Text under study:
--------------------------------
Dept.: Pharmacology and Psychiatry & Behavioral Sciences
Neuroscience Focus Groups:
The main focus of my laboratory is directed toward understanding the genetic basis of emotion. We are particularly interested in the limbic system of the brain which is critical for determining where we are, where we have been, what we are doing, what we plan to do, and how all of it makes us feel. We are currently investigating how a small group of neurons located in the ventral midbrain that synthesize and release the neurotransmitter dopamine influence activity patterns within the limbic system to direct behavior.
Dopamine release into target brain regions can either be tonic (low steady levels of neurotransmitter) or phasic (transient high concentrations of neurotransmitter), and these patterns are thought to play distinct roles in modulating the function of the limbic system. The mechanisms responsible for determining these patterns of activity are thought to involve distinct neurotransmitter systems impinging upon dopamine neurons, as well as a complement of neurotransmitter receptors and ion channels. We utilize a multi-disciplinary approach involving conditional gene activation or inactivation and combinatorial viral vector approaches to alter expression of genes at numerous levels within the circuit. Multiunit in vivo electrophysiology and fiber-optic fluorescence microscopy are used to monitor activity patterns and intracellular signaling events within select neural populations.
--------------------------------
Records supplied:
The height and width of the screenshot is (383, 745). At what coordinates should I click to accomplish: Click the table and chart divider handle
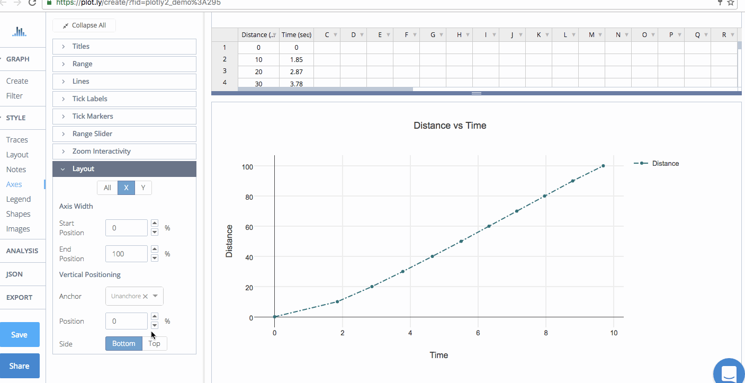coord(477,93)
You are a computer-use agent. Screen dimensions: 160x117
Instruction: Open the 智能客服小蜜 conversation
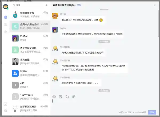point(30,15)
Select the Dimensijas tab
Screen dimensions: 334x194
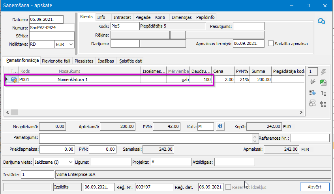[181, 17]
--------------------------------
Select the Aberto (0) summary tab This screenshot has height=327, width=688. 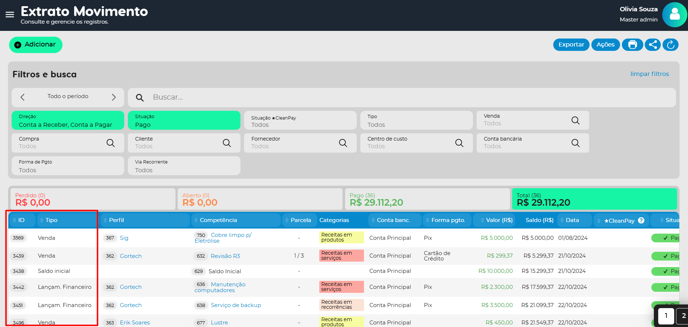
--------------------------------
Required tasks:
1. In the laboratory research description above the items, which two methods are used to monitor activity patterns and intracellular signaling events within select neural populations?
2. Write a continuation of the laboratory research description on dopamine and the limbic system, starting after its final sentence.

Task-by-task results:
1. Multiunit in vivo electrophysiology and fiber-optic fluorescence microscopy.

2.
Currently we are investigating the contribution of phasic dopamine to aversive conditioning. Utilizing mice that lack functional signaling through the N-methyl-D-aspartate (NMDA)-type glutamate receptor exclusively in dopamine neurons we have demonstrated that disruption of phasic activation of dopamine neurons impairs conditioning to a cues that predict aversive outcomes. We have discovered that disruption of dopamine-dependent conditioning to aversive stimuli results in the manifestation of generalized fear and anxiety. We are currently dissecting the targets of dopamine neurons critical for aversive conditioning utilizing viral restoration and inactivation strategies coupled with in vivo electrophysiology, in vivo calcium imaging, and behavior.